== Provided material

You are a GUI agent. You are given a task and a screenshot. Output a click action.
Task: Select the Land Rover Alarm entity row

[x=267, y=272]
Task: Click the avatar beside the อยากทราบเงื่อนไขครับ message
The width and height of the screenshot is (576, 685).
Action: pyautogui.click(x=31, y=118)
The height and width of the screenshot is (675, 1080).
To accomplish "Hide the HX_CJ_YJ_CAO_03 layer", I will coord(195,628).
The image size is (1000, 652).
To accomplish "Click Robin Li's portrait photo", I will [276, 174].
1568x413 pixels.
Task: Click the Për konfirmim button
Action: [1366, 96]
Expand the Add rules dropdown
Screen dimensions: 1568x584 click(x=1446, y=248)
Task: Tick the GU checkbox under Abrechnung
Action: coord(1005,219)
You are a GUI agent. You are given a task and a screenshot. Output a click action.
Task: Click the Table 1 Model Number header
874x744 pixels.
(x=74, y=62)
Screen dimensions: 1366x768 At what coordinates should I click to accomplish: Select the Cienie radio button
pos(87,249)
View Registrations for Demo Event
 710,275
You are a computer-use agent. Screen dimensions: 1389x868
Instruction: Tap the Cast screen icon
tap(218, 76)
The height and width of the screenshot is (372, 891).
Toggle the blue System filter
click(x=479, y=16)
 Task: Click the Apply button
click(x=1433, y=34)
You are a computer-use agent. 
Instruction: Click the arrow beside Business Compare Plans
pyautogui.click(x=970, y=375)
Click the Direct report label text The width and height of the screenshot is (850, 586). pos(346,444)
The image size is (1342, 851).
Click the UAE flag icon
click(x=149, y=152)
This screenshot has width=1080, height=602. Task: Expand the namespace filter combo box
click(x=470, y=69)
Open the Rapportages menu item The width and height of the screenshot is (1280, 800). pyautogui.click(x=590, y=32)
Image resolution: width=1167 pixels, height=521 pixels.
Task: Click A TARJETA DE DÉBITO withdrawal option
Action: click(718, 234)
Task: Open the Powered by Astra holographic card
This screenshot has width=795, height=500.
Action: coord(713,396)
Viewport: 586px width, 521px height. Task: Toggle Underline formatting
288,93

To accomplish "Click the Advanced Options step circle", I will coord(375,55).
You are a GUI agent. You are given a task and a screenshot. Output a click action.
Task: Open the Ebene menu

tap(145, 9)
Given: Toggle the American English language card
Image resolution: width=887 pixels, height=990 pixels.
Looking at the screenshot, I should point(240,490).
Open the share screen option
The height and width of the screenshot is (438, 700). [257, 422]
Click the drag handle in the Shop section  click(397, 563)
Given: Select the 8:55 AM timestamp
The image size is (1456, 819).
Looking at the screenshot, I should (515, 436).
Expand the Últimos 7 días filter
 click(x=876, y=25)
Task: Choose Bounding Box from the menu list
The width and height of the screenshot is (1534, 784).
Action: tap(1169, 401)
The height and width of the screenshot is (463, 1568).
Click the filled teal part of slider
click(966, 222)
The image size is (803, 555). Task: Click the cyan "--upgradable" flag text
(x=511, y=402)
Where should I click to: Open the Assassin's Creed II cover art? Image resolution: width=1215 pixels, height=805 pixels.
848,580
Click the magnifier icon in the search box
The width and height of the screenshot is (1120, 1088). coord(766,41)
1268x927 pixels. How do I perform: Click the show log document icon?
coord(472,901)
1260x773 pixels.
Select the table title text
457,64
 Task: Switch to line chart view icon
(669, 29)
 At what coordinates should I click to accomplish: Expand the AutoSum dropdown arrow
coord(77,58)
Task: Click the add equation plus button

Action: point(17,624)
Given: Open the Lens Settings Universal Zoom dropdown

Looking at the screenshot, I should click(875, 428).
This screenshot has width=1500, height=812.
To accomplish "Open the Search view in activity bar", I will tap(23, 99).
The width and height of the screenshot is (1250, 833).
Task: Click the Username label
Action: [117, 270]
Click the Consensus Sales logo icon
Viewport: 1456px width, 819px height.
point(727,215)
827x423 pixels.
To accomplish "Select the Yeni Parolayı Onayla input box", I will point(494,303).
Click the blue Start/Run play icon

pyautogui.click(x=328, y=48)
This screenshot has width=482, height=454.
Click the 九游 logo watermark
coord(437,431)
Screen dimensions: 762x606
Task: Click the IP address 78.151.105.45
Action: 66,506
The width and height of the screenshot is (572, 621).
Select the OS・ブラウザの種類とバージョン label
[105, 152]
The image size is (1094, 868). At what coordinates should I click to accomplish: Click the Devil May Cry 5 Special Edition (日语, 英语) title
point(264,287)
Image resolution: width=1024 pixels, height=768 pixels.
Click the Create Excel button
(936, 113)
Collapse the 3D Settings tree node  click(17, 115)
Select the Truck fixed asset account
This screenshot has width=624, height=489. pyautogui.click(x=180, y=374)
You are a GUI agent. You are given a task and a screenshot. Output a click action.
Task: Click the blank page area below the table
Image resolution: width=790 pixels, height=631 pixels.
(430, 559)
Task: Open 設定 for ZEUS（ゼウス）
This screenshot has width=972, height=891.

====

§ The task
Could you write out all of the entries precisely as they stand?

§ Result of the exercise
You are a GUI agent. You are given a task and a screenshot. Output a click action.
Task: Select the Land Rover Alarm entity row

[x=267, y=272]
Task: Click the avatar beside the อยากทราบเงื่อนไขครับ message
The width and height of the screenshot is (576, 685).
Action: pyautogui.click(x=31, y=118)
The height and width of the screenshot is (675, 1080).
To accomplish "Hide the HX_CJ_YJ_CAO_03 layer", I will coord(195,628).
The image size is (1000, 652).
To accomplish "Click Robin Li's portrait photo", I will [276, 174].
1568x413 pixels.
Task: Click the Për konfirmim button
Action: [1366, 96]
Expand the Add rules dropdown
Screen dimensions: 1568x584 click(x=1446, y=248)
Task: Tick the GU checkbox under Abrechnung
Action: coord(1005,219)
You are a GUI agent. You are given a task and a screenshot. Output a click action.
Task: Click the Table 1 Model Number header
874x744 pixels.
(x=74, y=62)
Screen dimensions: 1366x768 At what coordinates should I click to accomplish: Select the Cienie radio button
pos(87,249)
View Registrations for Demo Event
 710,275
You are a computer-use agent. Screen dimensions: 1389x868
Instruction: Tap the Cast screen icon
tap(218, 76)
The height and width of the screenshot is (372, 891).
Toggle the blue System filter
click(x=479, y=16)
 Task: Click the Apply button
click(x=1433, y=34)
You are a computer-use agent. 
Instruction: Click the arrow beside Business Compare Plans
pyautogui.click(x=970, y=375)
Click the Direct report label text The width and height of the screenshot is (850, 586). pos(346,444)
The image size is (1342, 851).
Click the UAE flag icon
click(x=149, y=152)
This screenshot has width=1080, height=602. Task: Expand the namespace filter combo box
click(x=470, y=69)
Open the Rapportages menu item The width and height of the screenshot is (1280, 800). pyautogui.click(x=590, y=32)
Image resolution: width=1167 pixels, height=521 pixels.
Task: Click A TARJETA DE DÉBITO withdrawal option
Action: click(718, 234)
Task: Open the Powered by Astra holographic card
This screenshot has width=795, height=500.
Action: coord(713,396)
Viewport: 586px width, 521px height. Task: Toggle Underline formatting
288,93

To accomplish "Click the Advanced Options step circle", I will coord(375,55).
You are a GUI agent. You are given a task and a screenshot. Output a click action.
Task: Open the Ebene menu

tap(145, 9)
Given: Toggle the American English language card
Image resolution: width=887 pixels, height=990 pixels.
Looking at the screenshot, I should point(240,490).
Open the share screen option
The height and width of the screenshot is (438, 700). [257, 422]
Click the drag handle in the Shop section  click(397, 563)
Given: Select the 8:55 AM timestamp
The image size is (1456, 819).
Looking at the screenshot, I should (515, 436).
Expand the Últimos 7 días filter
 click(x=876, y=25)
Task: Choose Bounding Box from the menu list
The width and height of the screenshot is (1534, 784).
Action: tap(1169, 401)
The height and width of the screenshot is (463, 1568).
Click the filled teal part of slider
click(966, 222)
The image size is (803, 555). Task: Click the cyan "--upgradable" flag text
(x=511, y=402)
Where should I click to: Open the Assassin's Creed II cover art? Image resolution: width=1215 pixels, height=805 pixels.
848,580
Click the magnifier icon in the search box
The width and height of the screenshot is (1120, 1088). coord(766,41)
1268x927 pixels. How do I perform: Click the show log document icon?
coord(472,901)
1260x773 pixels.
Select the table title text
457,64
 Task: Switch to line chart view icon
(669, 29)
 At what coordinates should I click to accomplish: Expand the AutoSum dropdown arrow
coord(77,58)
Task: Click the add equation plus button

Action: point(17,624)
Given: Open the Lens Settings Universal Zoom dropdown

Looking at the screenshot, I should click(875, 428).
This screenshot has width=1500, height=812.
To accomplish "Open the Search view in activity bar", I will tap(23, 99).
The width and height of the screenshot is (1250, 833).
Task: Click the Username label
Action: [117, 270]
Click the Consensus Sales logo icon
Viewport: 1456px width, 819px height.
point(727,215)
827x423 pixels.
To accomplish "Select the Yeni Parolayı Onayla input box", I will point(494,303).
Click the blue Start/Run play icon

pyautogui.click(x=328, y=48)
This screenshot has width=482, height=454.
Click the 九游 logo watermark
coord(437,431)
Screen dimensions: 762x606
Task: Click the IP address 78.151.105.45
Action: 66,506
The width and height of the screenshot is (572, 621).
Select the OS・ブラウザの種類とバージョン label
[105, 152]
The image size is (1094, 868). At what coordinates should I click to accomplish: Click the Devil May Cry 5 Special Edition (日语, 英语) title
point(264,287)
Image resolution: width=1024 pixels, height=768 pixels.
Click the Create Excel button
(936, 113)
Collapse the 3D Settings tree node  click(17, 115)
Select the Truck fixed asset account
This screenshot has width=624, height=489. pyautogui.click(x=180, y=374)
You are a GUI agent. You are given a task and a screenshot. Output a click action.
Task: Click the blank page area below the table
Image resolution: width=790 pixels, height=631 pixels.
(430, 559)
Task: Open 設定 for ZEUS（ゼウス）
This screenshot has width=972, height=891.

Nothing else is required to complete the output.